Print the records below line for line, keeping every character as it stands.

[Word and element location records]
┌──

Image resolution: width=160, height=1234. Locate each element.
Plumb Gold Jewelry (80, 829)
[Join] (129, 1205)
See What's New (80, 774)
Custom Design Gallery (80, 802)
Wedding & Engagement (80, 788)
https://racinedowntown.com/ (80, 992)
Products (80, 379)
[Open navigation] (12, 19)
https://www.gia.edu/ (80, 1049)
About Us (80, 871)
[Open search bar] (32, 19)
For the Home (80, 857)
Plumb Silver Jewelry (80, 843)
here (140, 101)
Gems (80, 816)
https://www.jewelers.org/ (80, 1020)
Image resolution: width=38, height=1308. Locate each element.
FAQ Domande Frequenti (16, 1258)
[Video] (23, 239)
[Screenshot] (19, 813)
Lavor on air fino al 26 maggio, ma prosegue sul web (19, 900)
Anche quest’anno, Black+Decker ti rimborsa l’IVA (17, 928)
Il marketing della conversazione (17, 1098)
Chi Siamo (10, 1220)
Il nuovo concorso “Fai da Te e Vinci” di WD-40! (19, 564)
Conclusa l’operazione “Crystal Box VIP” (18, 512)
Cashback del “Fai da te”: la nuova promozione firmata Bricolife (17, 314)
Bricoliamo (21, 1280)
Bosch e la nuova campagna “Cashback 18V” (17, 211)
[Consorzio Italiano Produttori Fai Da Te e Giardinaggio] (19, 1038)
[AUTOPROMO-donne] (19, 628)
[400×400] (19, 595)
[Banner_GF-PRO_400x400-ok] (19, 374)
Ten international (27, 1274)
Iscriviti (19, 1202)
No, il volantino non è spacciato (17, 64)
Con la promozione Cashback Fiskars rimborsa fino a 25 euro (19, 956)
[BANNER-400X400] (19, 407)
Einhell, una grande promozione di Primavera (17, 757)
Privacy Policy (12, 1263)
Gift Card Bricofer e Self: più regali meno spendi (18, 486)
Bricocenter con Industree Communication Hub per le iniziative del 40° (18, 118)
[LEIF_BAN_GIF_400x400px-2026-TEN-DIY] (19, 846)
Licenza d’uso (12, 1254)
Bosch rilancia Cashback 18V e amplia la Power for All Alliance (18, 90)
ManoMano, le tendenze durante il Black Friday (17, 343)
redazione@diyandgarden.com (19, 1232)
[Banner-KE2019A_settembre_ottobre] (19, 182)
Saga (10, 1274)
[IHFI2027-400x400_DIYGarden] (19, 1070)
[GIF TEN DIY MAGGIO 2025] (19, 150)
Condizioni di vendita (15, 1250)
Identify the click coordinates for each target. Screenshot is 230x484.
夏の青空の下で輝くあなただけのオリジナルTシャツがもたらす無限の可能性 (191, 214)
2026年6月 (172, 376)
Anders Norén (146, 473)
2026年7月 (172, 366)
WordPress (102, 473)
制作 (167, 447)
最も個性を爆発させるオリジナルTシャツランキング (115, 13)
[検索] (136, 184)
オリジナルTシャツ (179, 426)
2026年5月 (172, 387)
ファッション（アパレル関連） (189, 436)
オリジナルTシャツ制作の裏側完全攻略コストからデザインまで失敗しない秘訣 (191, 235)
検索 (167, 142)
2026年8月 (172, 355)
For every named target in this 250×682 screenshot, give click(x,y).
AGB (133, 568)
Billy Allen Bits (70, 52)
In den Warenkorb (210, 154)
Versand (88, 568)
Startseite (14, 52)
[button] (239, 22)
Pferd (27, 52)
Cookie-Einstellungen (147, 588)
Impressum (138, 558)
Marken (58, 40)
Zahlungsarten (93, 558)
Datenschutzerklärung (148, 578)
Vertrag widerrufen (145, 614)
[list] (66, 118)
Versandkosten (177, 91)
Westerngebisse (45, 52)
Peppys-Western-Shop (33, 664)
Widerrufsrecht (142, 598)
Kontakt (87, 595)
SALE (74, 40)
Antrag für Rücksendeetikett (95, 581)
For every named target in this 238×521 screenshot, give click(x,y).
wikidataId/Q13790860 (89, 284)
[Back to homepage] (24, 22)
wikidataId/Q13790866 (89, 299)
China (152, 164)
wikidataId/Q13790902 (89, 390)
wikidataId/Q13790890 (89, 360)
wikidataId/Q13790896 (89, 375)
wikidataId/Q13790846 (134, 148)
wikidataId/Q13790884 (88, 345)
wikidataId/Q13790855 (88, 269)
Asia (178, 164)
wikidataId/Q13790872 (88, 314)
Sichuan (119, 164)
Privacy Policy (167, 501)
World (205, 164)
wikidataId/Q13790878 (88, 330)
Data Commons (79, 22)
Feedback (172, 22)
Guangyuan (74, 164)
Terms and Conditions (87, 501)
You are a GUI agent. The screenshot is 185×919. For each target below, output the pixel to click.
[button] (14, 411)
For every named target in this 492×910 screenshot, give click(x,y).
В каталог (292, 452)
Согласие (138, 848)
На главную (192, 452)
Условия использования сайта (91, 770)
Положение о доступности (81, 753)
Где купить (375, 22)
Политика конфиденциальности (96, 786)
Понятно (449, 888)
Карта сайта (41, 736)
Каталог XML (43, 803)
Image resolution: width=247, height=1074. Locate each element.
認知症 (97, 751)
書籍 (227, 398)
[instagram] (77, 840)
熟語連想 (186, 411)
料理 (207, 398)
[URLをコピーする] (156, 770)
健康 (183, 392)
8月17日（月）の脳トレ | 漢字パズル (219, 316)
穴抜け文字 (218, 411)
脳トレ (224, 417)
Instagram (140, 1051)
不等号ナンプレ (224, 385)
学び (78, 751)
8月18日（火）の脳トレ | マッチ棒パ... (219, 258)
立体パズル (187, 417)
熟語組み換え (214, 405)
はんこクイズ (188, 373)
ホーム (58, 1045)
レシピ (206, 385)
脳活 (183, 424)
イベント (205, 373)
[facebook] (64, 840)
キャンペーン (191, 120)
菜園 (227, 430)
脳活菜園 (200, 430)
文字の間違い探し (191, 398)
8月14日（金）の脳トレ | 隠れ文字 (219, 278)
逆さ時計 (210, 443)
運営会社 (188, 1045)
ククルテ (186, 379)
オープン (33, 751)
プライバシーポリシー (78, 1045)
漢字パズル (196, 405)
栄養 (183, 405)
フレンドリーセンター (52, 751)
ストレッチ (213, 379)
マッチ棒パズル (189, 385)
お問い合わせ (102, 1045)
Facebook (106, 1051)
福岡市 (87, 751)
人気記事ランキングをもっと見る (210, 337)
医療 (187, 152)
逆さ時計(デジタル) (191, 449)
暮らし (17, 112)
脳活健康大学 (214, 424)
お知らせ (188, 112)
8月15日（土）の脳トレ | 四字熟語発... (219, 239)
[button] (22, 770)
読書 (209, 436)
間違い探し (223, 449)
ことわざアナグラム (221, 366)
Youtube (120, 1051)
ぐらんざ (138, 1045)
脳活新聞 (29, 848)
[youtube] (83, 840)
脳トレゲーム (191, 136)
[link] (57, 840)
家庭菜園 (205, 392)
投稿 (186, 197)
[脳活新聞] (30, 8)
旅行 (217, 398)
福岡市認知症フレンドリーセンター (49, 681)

└──

* **RESPONSE TO THIS EXERCISE**:
Image resolution: width=160, height=1234. Locate each element.
Plumb Gold Jewelry (80, 829)
[Join] (129, 1205)
See What's New (80, 774)
Custom Design Gallery (80, 802)
Wedding & Engagement (80, 788)
https://racinedowntown.com/ (80, 992)
Products (80, 379)
[Open navigation] (12, 19)
https://www.gia.edu/ (80, 1049)
About Us (80, 871)
[Open search bar] (32, 19)
For the Home (80, 857)
Plumb Silver Jewelry (80, 843)
here (140, 101)
Gems (80, 816)
https://www.jewelers.org/ (80, 1020)
Image resolution: width=38, height=1308. Locate each element.
FAQ Domande Frequenti (16, 1258)
[Video] (23, 239)
[Screenshot] (19, 813)
Lavor on air fino al 26 maggio, ma prosegue sul web (19, 900)
Anche quest’anno, Black+Decker ti rimborsa l’IVA (17, 928)
Il marketing della conversazione (17, 1098)
Chi Siamo (10, 1220)
Il nuovo concorso “Fai da Te e Vinci” di WD-40! (19, 564)
Conclusa l’operazione “Crystal Box VIP” (18, 512)
Cashback del “Fai da te”: la nuova promozione firmata Bricolife (17, 314)
Bricoliamo (21, 1280)
Bosch e la nuova campagna “Cashback 18V” (17, 211)
[Consorzio Italiano Produttori Fai Da Te e Giardinaggio] (19, 1038)
[AUTOPROMO-donne] (19, 628)
[400×400] (19, 595)
[Banner_GF-PRO_400x400-ok] (19, 374)
Ten international (27, 1274)
Iscriviti (19, 1202)
No, il volantino non è spacciato (17, 64)
Con la promozione Cashback Fiskars rimborsa fino a 25 euro (19, 956)
[BANNER-400X400] (19, 407)
Einhell, una grande promozione di Primavera (17, 757)
Privacy Policy (12, 1263)
Gift Card Bricofer e Self: più regali meno spendi (18, 486)
Bricocenter con Industree Communication Hub per le iniziative del 40° (18, 118)
[LEIF_BAN_GIF_400x400px-2026-TEN-DIY] (19, 846)
Licenza d’uso (12, 1254)
Bosch rilancia Cashback 18V e amplia la Power for All Alliance (18, 90)
ManoMano, le tendenze durante il Black Friday (17, 343)
redazione@diyandgarden.com (19, 1232)
[Banner-KE2019A_settembre_ottobre] (19, 182)
Saga (10, 1274)
[IHFI2027-400x400_DIYGarden] (19, 1070)
[GIF TEN DIY MAGGIO 2025] (19, 150)
Condizioni di vendita (15, 1250)
Identify the click coordinates for each target. Screenshot is 230x484.
夏の青空の下で輝くあなただけのオリジナルTシャツがもたらす無限の可能性 (191, 214)
2026年6月 (172, 376)
Anders Norén (146, 473)
2026年7月 (172, 366)
WordPress (102, 473)
制作 (167, 447)
最も個性を爆発させるオリジナルTシャツランキング (115, 13)
[検索] (136, 184)
オリジナルTシャツ (179, 426)
2026年5月 (172, 387)
ファッション（アパレル関連） (189, 436)
オリジナルTシャツ制作の裏側完全攻略コストからデザインまで失敗しない秘訣 (191, 235)
検索 (167, 142)
2026年8月 (172, 355)
For every named target in this 250×682 screenshot, give click(x,y).
AGB (133, 568)
Billy Allen Bits (70, 52)
In den Warenkorb (210, 154)
Versand (88, 568)
Startseite (14, 52)
[button] (239, 22)
Pferd (27, 52)
Cookie-Einstellungen (147, 588)
Impressum (138, 558)
Marken (58, 40)
Zahlungsarten (93, 558)
Datenschutzerklärung (148, 578)
Vertrag widerrufen (145, 614)
[list] (66, 118)
Versandkosten (177, 91)
Westerngebisse (45, 52)
Peppys-Western-Shop (33, 664)
Widerrufsrecht (142, 598)
Kontakt (87, 595)
SALE (74, 40)
Antrag für Rücksendeetikett (95, 581)
For every named target in this 238×521 screenshot, give click(x,y).
wikidataId/Q13790860 (89, 284)
[Back to homepage] (24, 22)
wikidataId/Q13790866 (89, 299)
China (152, 164)
wikidataId/Q13790902 (89, 390)
wikidataId/Q13790890 (89, 360)
wikidataId/Q13790896 (89, 375)
wikidataId/Q13790846 (134, 148)
wikidataId/Q13790884 (88, 345)
wikidataId/Q13790855 (88, 269)
Asia (178, 164)
wikidataId/Q13790872 (88, 314)
Sichuan (119, 164)
Privacy Policy (167, 501)
World (205, 164)
wikidataId/Q13790878 (88, 330)
Data Commons (79, 22)
Feedback (172, 22)
Guangyuan (74, 164)
Terms and Conditions (87, 501)
You are a GUI agent. The screenshot is 185×919. For each target below, output the pixel to click.
[button] (14, 411)
For every named target in this 492×910 screenshot, give click(x,y).
В каталог (292, 452)
Согласие (138, 848)
На главную (192, 452)
Условия использования сайта (91, 770)
Положение о доступности (81, 753)
Где купить (375, 22)
Политика конфиденциальности (96, 786)
Понятно (449, 888)
Карта сайта (41, 736)
Каталог XML (43, 803)
Image resolution: width=247, height=1074. Locate each element.
認知症 (97, 751)
書籍 (227, 398)
[instagram] (77, 840)
熟語連想 (186, 411)
料理 (207, 398)
[URLをコピーする] (156, 770)
健康 (183, 392)
8月17日（月）の脳トレ | 漢字パズル (219, 316)
穴抜け文字 (218, 411)
脳トレ (224, 417)
Instagram (140, 1051)
不等号ナンプレ (224, 385)
学び (78, 751)
8月18日（火）の脳トレ | マッチ棒パ... (219, 258)
立体パズル (187, 417)
熟語組み換え (214, 405)
はんこクイズ (188, 373)
ホーム (58, 1045)
レシピ (206, 385)
脳活 (183, 424)
イベント (205, 373)
[facebook] (64, 840)
キャンペーン (191, 120)
菜園 (227, 430)
脳活菜園 (200, 430)
文字の間違い探し (191, 398)
8月14日（金）の脳トレ | 隠れ文字 (219, 278)
逆さ時計 (210, 443)
運営会社 (188, 1045)
ククルテ (186, 379)
オープン (33, 751)
プライバシーポリシー (78, 1045)
漢字パズル (196, 405)
栄養 (183, 405)
フレンドリーセンター (52, 751)
ストレッチ (213, 379)
マッチ棒パズル (189, 385)
お問い合わせ (102, 1045)
Facebook (106, 1051)
福岡市 (87, 751)
人気記事ランキングをもっと見る (210, 337)
医療 (187, 152)
逆さ時計(デジタル) (191, 449)
暮らし (17, 112)
脳活健康大学 (214, 424)
お知らせ (188, 112)
8月15日（土）の脳トレ | 四字熟語発... (219, 239)
[button] (22, 770)
読書 (209, 436)
間違い探し (223, 449)
ことわざアナグラム (221, 366)
Youtube (120, 1051)
ぐらんざ (138, 1045)
脳活新聞 (29, 848)
[youtube] (83, 840)
脳トレゲーム (191, 136)
[link] (57, 840)
家庭菜園 (205, 392)
投稿 (186, 197)
[脳活新聞] (30, 8)
旅行 (217, 398)
福岡市認知症フレンドリーセンター (49, 681)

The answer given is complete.